**Exercise prompt**
Below are records; reproduce exactly the lines from the one that has "Task: Select the ShortCode navigation item" through the one that has "You are a computer-use", ends included, and nothing more.

------ Task input ------

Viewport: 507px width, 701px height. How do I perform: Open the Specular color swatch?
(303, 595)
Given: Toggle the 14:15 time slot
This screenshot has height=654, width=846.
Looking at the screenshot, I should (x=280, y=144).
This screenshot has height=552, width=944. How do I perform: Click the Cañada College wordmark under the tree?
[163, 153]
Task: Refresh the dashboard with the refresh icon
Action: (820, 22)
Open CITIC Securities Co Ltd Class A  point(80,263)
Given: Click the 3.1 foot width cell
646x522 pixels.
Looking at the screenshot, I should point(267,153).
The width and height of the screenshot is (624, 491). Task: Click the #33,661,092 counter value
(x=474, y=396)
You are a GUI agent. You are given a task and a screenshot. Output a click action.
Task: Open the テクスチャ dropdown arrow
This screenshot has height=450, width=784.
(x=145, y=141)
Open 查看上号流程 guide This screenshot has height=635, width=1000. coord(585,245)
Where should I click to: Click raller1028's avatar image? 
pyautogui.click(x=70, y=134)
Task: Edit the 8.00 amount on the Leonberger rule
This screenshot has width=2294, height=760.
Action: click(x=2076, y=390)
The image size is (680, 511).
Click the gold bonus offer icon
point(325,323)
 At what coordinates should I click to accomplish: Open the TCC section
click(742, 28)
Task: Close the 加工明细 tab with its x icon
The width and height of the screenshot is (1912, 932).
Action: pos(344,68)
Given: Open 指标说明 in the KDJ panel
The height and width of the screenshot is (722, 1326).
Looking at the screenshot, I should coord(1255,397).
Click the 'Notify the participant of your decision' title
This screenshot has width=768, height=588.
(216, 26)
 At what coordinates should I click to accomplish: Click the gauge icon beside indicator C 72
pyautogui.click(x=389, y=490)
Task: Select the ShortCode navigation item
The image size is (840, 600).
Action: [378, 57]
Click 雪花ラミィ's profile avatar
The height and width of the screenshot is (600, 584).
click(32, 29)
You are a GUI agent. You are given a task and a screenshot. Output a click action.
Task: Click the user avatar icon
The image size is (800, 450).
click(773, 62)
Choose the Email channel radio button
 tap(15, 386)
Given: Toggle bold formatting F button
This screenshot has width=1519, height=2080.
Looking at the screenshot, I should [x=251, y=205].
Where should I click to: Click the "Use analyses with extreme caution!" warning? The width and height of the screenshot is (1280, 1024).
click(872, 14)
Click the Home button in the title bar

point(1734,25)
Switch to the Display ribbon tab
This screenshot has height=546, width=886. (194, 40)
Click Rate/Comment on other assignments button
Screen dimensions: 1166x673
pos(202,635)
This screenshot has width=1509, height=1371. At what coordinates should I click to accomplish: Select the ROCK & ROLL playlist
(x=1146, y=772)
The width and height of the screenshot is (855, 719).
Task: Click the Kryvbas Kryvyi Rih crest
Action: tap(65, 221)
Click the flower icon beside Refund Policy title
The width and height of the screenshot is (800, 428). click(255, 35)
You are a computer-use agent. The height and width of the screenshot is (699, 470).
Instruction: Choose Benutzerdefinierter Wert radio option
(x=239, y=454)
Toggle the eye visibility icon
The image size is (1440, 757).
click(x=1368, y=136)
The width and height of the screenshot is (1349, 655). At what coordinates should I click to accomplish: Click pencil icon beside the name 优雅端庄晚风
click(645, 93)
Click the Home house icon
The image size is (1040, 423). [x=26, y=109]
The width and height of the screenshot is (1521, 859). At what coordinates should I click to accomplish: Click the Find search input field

------

**Output below**
Task: Select the ShortCode navigation item
The image size is (840, 600).
Action: [378, 57]
Click 雪花ラミィ's profile avatar
The height and width of the screenshot is (600, 584).
click(32, 29)
You are a GUI agent. You are given a task and a screenshot. Output a click action.
Task: Click the user avatar icon
The image size is (800, 450).
click(773, 62)
Choose the Email channel radio button
 tap(15, 386)
Given: Toggle bold formatting F button
This screenshot has width=1519, height=2080.
Looking at the screenshot, I should [x=251, y=205].
Where should I click to: Click the "Use analyses with extreme caution!" warning? The width and height of the screenshot is (1280, 1024).
click(872, 14)
Click the Home button in the title bar

point(1734,25)
Switch to the Display ribbon tab
This screenshot has height=546, width=886. (194, 40)
Click Rate/Comment on other assignments button
Screen dimensions: 1166x673
pos(202,635)
This screenshot has width=1509, height=1371. At what coordinates should I click to accomplish: Select the ROCK & ROLL playlist
(x=1146, y=772)
The width and height of the screenshot is (855, 719).
Task: Click the Kryvbas Kryvyi Rih crest
Action: tap(65, 221)
Click the flower icon beside Refund Policy title
The width and height of the screenshot is (800, 428). click(255, 35)
You are a computer-use agent. The height and width of the screenshot is (699, 470).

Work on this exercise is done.